She was just driving down the street. Then, in an instant, everything exploded.
That is how Selena Pinnell describes the moment a stolen vehicle, fleeing Portland police at high speed, shot out of a side street and slammed into her car at the intersection of Southeast 82nd Avenue and Taylor Court in May 2024. The crash was so violent that every single one of her airbags deployed. When she came to, her first thought was that she had not made it.
Now, nearly two years after the collision, Pinnell is taking the city of Portland to court. The lawsuit she filed this month argues that Portland Police Bureau officers were negligent for initiating the pursuit in the first place, alleging the danger it created for the public far outweighed any benefit from the chase itself. It is the kind of legal claim that raises big questions about how police departments across the country weigh the risks of high-speed pursuits against the safety of the innocent people who happen to be in the way.

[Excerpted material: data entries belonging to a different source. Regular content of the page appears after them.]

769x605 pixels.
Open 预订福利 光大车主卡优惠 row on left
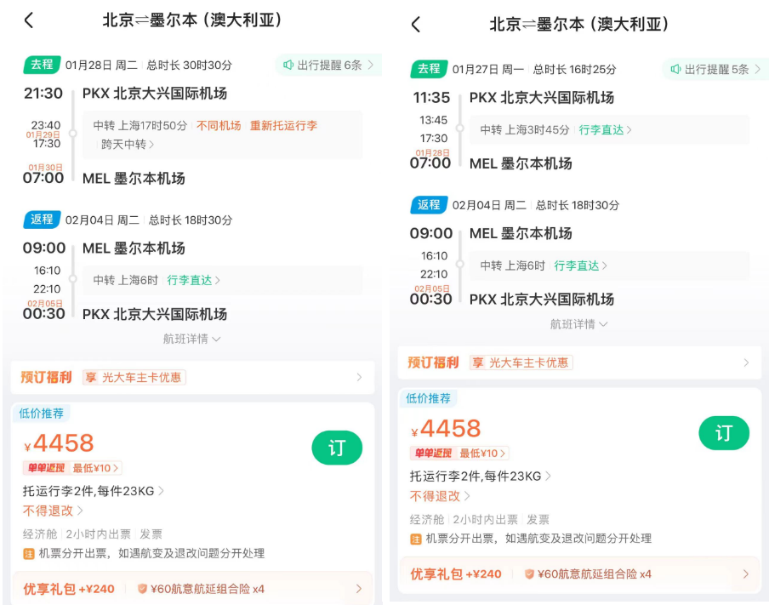click(191, 377)
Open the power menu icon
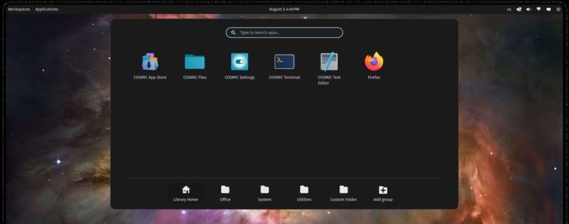This screenshot has height=224, width=569. tap(558, 9)
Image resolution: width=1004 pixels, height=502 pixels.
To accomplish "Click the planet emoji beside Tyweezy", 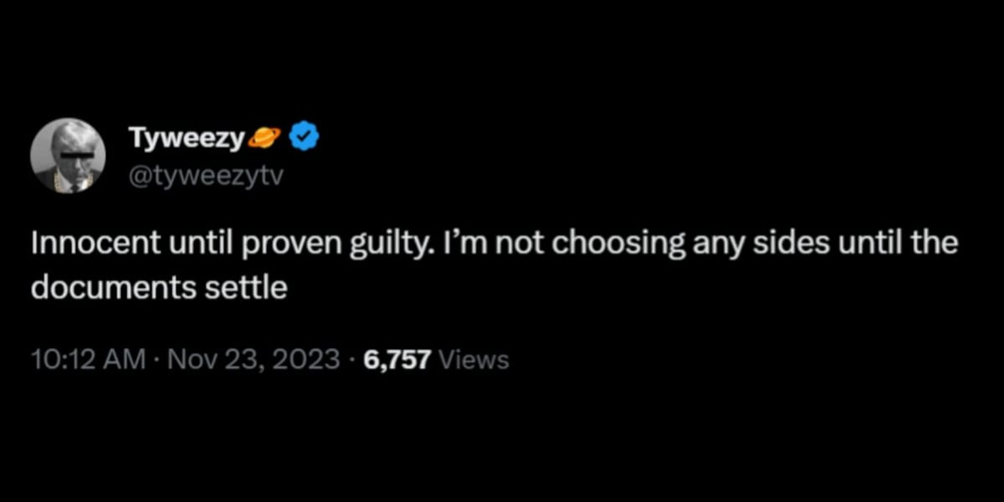I will click(x=266, y=136).
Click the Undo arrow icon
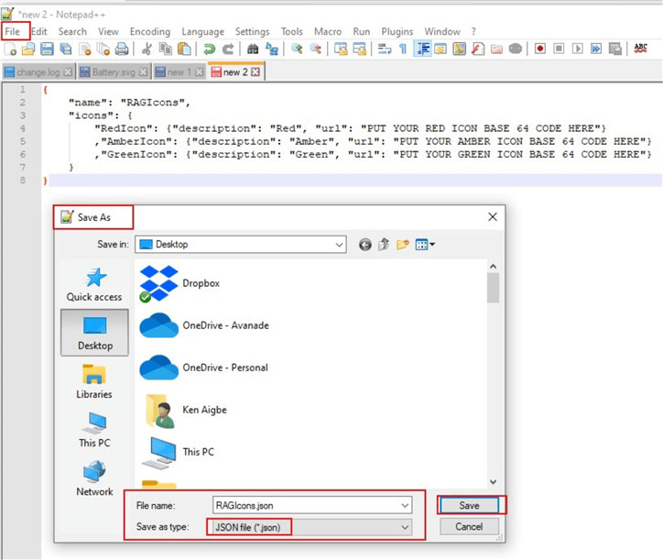 pos(210,49)
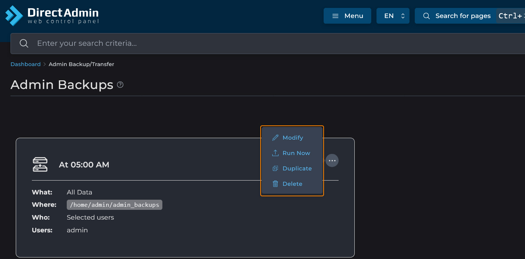Choose Modify from the backup menu
This screenshot has width=525, height=259.
[293, 138]
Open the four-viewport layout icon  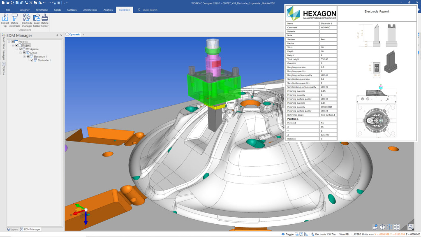(396, 226)
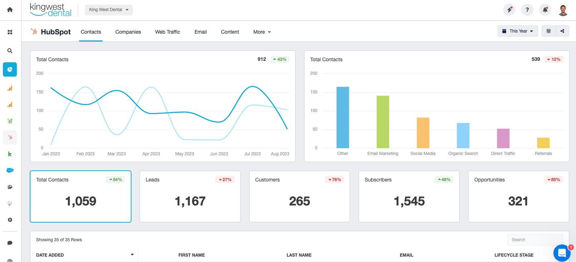Sort by the Date Added column arrow

(132, 255)
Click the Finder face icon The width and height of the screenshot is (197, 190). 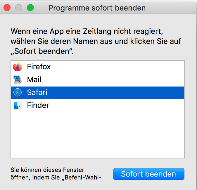click(x=18, y=105)
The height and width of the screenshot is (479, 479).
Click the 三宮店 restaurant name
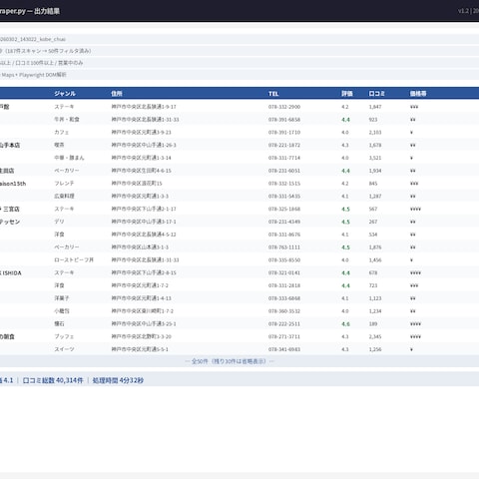[10, 209]
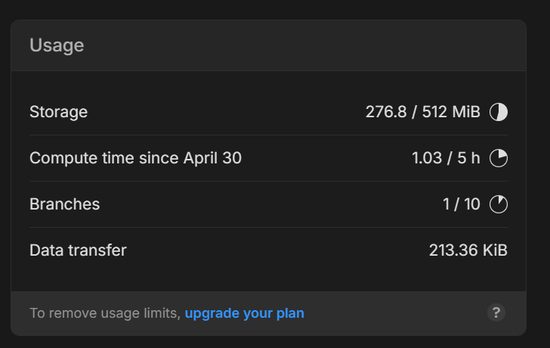Click the KiB unit text
The height and width of the screenshot is (348, 550).
[x=494, y=250]
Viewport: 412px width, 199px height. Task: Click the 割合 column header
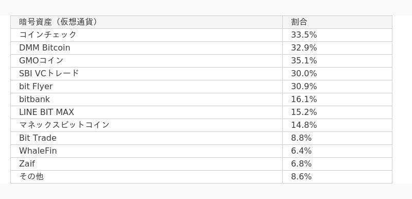(337, 22)
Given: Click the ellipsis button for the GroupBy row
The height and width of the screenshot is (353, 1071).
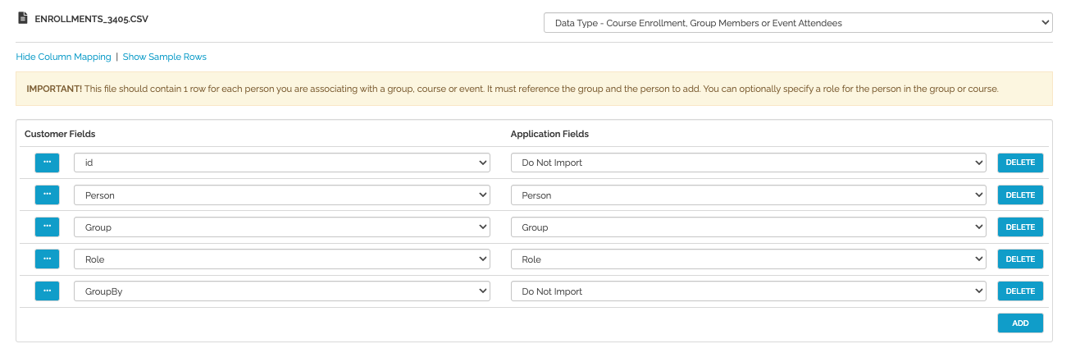Looking at the screenshot, I should (x=47, y=291).
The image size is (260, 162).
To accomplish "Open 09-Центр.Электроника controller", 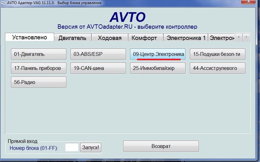I will click(158, 54).
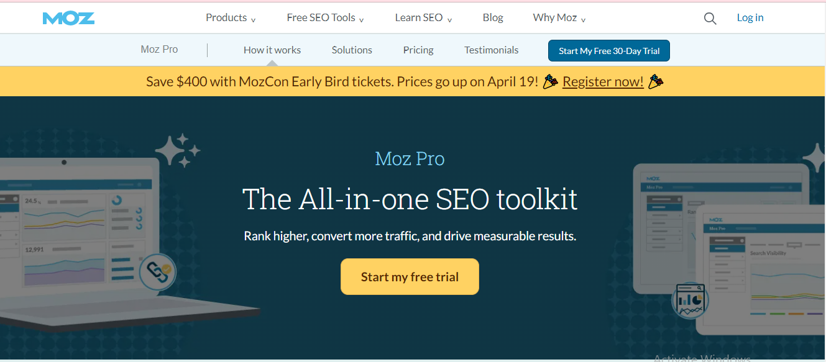Screen dimensions: 826x362
Task: Click the link-chain badge on the laptop illustration
Action: 157,273
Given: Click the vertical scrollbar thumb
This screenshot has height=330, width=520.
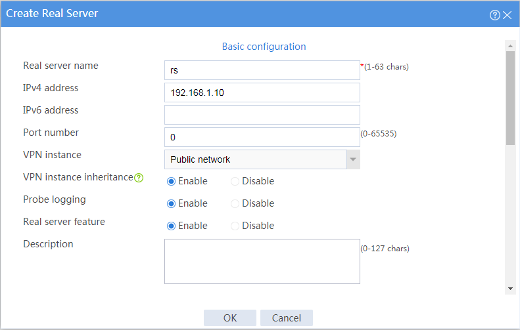Looking at the screenshot, I should pos(510,98).
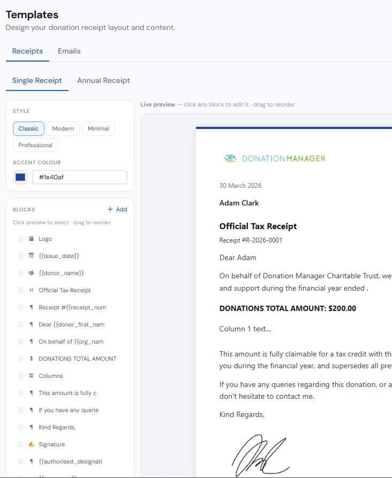Select the Single Receipt tab
This screenshot has width=392, height=478.
click(x=37, y=80)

What makes this case particularly striking is not just the crash itself, but what happened after. No officer came to check on Pinnell at the hospital. No one followed up. For a woman who had just survived what she describes as feeling like an explosion and had stared down the barrel of a gun moments after crawling out of her totaled car, that silence felt like its own kind of injury.
What Actually Happened on Southeast 82nd Avenue

The crash took place in May 2024 when Portland police were pursuing a suspect driving a stolen vehicle. The suspect’s car crossed Southeast 82nd Avenue, a major thoroughfare, after darting out of a side street. Pinnell had no warning. Security footage captured the full collision, which left her car totaled and flipped the suspect’s vehicle at the intersection with Taylor Court.

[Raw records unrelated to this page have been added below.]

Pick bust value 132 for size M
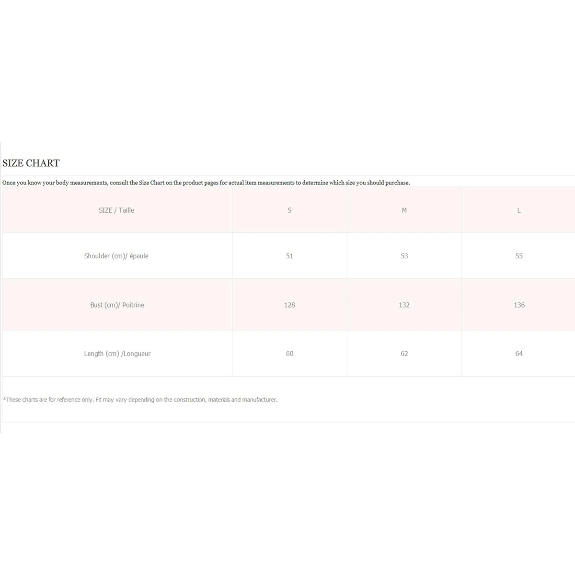This screenshot has width=575, height=575. (404, 305)
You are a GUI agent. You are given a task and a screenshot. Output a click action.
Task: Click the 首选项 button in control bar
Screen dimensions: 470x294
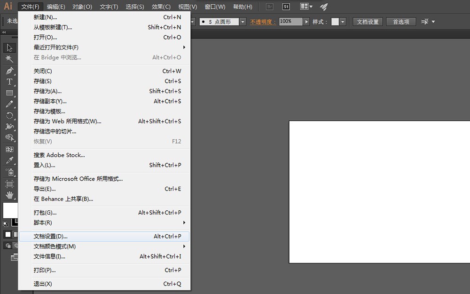point(401,22)
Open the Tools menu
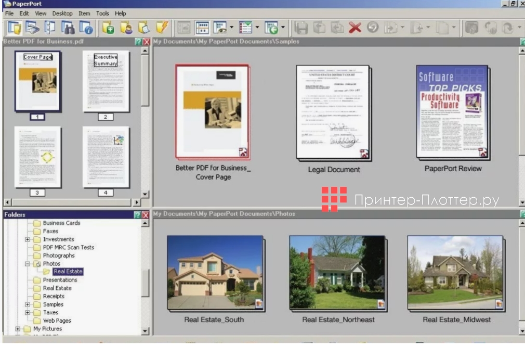The width and height of the screenshot is (525, 344). (102, 13)
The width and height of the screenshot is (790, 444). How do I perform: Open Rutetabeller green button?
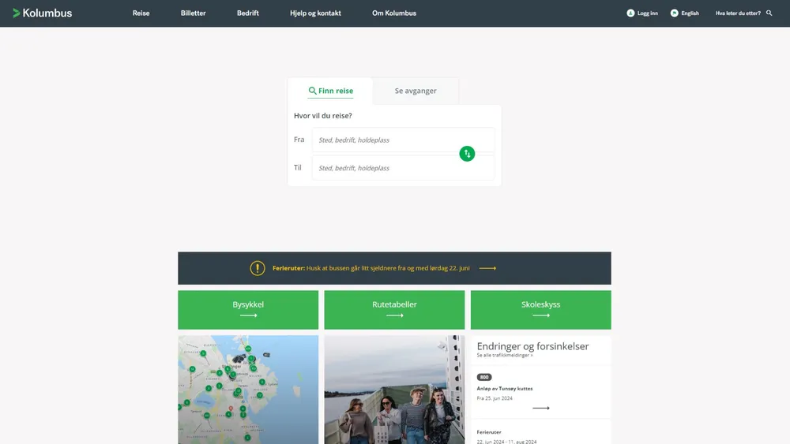click(x=394, y=309)
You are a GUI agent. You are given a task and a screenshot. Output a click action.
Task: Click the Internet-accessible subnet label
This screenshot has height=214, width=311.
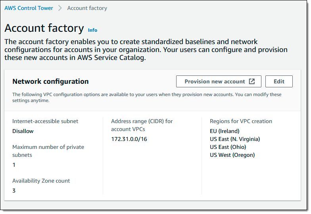coord(45,121)
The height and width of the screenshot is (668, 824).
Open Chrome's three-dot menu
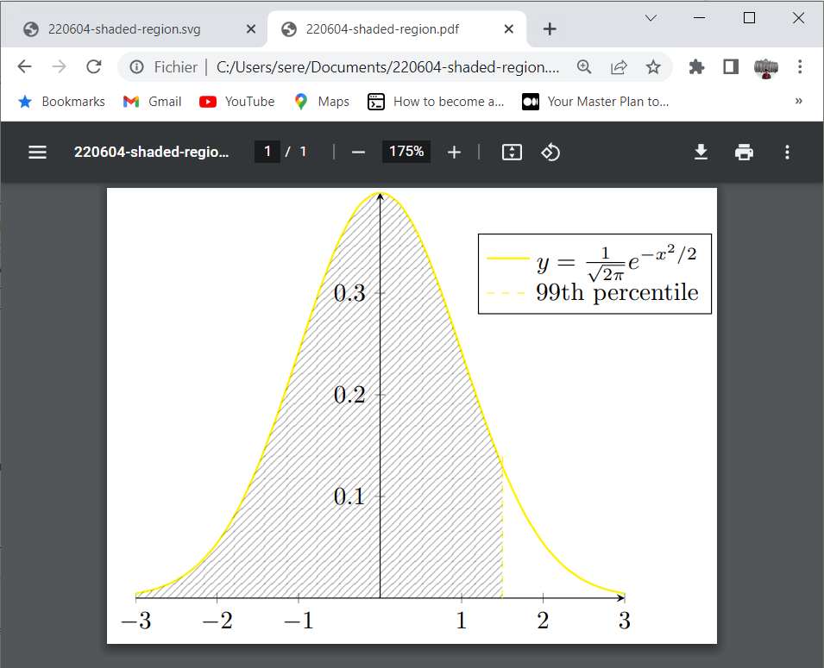tap(800, 67)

Pinnell suffered injuries to her leg, chest, and head. She was disoriented enough after the impact that she genuinely did not know whether she was alive. After freeing herself and kicking open her car door, she stepped out to find Portland officers with weapons drawn pointed in her direction. Not exactly the welcome you hope for after surviving something like that.

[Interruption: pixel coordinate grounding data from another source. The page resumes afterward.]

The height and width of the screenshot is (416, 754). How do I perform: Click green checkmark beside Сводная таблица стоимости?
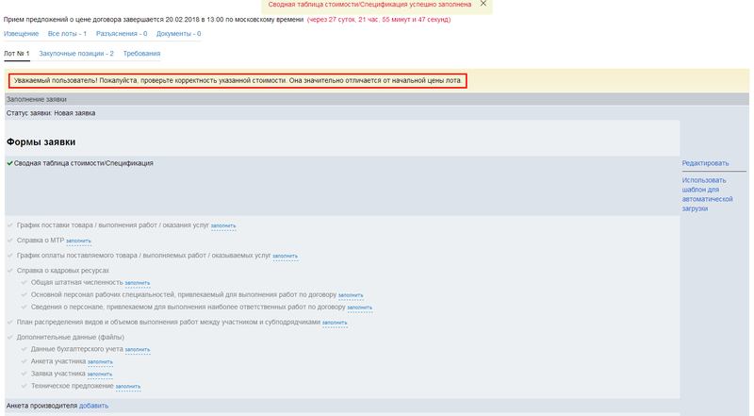pos(9,163)
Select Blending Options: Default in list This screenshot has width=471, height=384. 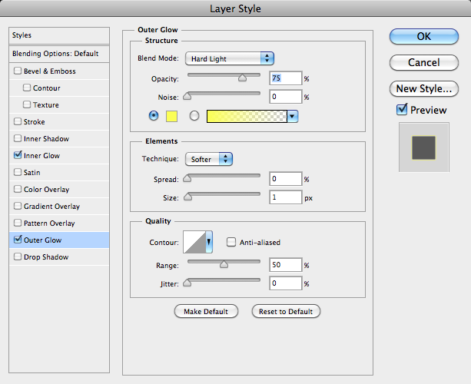click(x=55, y=54)
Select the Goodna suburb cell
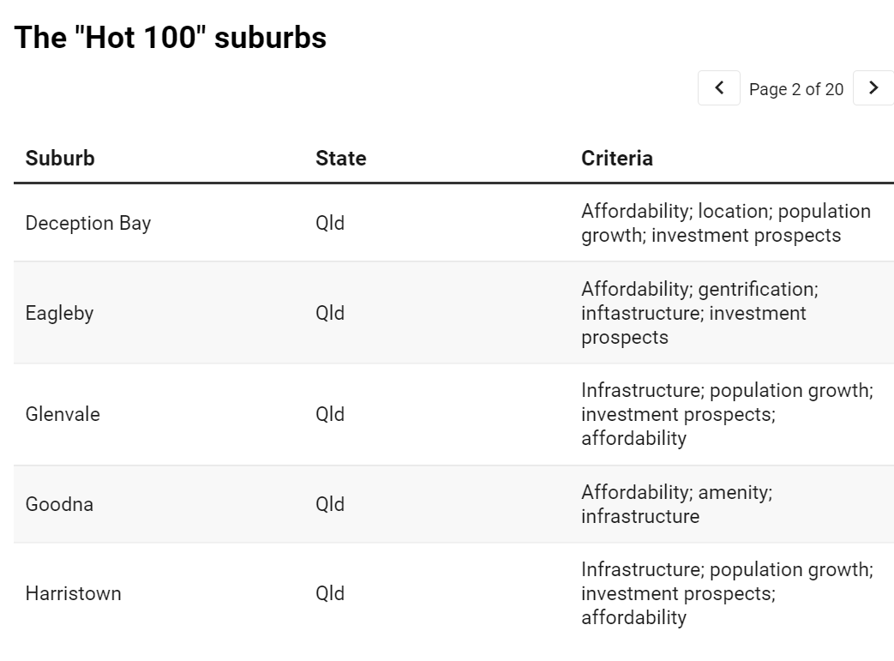 59,504
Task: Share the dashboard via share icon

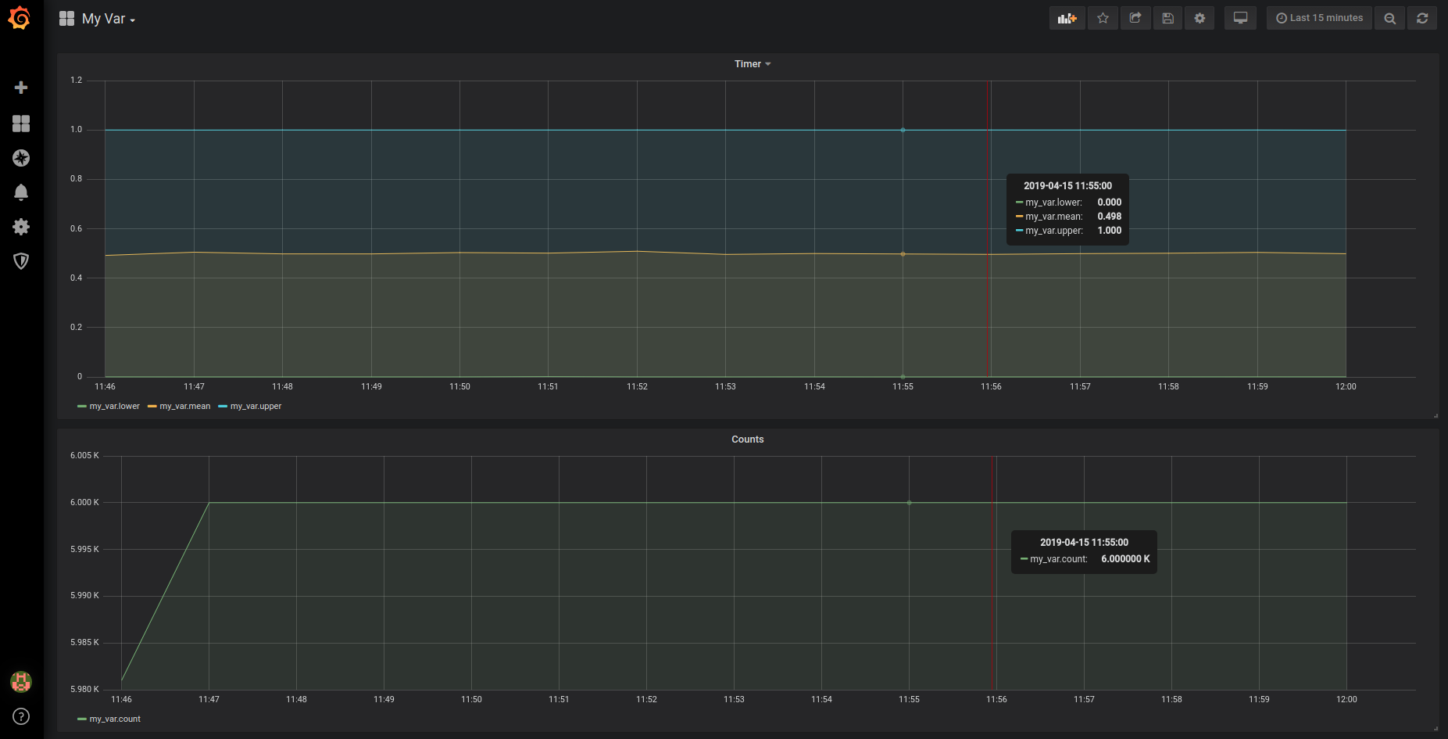Action: click(x=1135, y=18)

The Lawsuit and What Pinnell Is Alleging
The legal complaint filed against the city of Portland includes the claim that PPB officers were negligent by choosing to engage in a pursuit when the benefits to the public did not clearly outweigh the inherent safety risks involved. That is a legal standard that many jurisdictions use to evaluate whether police pursuits are justified, and it sits at the heart of this case.
Pinnell is not just after financial compensation. She has been vocal about wanting accountability, specifically because the crash happened in a densely populated residential area full of families and children. Her concern is not only about what happened to her, but about how much worse things could have been if the fleeing vehicle had made it further into those neighborhoods.
Both the Portland Police Bureau and the city declined to comment, citing the pending litigation, which is standard practice but does little to answer the broader questions this case is raising.
What We Can Learn From This Incident
Police pursuits are one of the most dangerous and debated tactics in law enforcement. Studies and crash data have repeatedly shown that high-speed chases put not just officers and suspects at risk, but also completely uninvolved people who simply happen to be on the road. Pinnell’s case is a real-world example of exactly that scenario playing out.
Many departments across the country have tightened their pursuit policies over the years, restricting chases to situations involving violent felonies or where the suspect poses an immediate threat. The question this lawsuit puts front and center is whether Portland’s policies and the judgment call made that day met that threshold, and whether anyone has truly been held responsible for the consequences.
Beyond the legal outcome, there is also a lesson here about how agencies respond after something goes wrong. Pinnell said she felt like collateral damage and that nobody came to check on her at the hospital. That gap, between a traumatic incident and any kind of follow-up or acknowledgment, can leave victims feeling invisible. Departments that want to maintain public trust would do well to take that seriously.
What Happens Next
The case is now working its way through the legal system. Portland and its police bureau have declined to comment while litigation is pending, so any official response will likely come through court filings rather than press statements.
For Pinnell, the lawsuit is about more than her own injuries and her totaled car. It is about making sure that what happened to her on Southeast 82nd Avenue does not happen to someone else, perhaps a child playing in one of those family-packed neighborhoods she described. That is the kind of motivation that tends to give a lawsuit staying power, regardless of how the legal arguments ultimately shake out.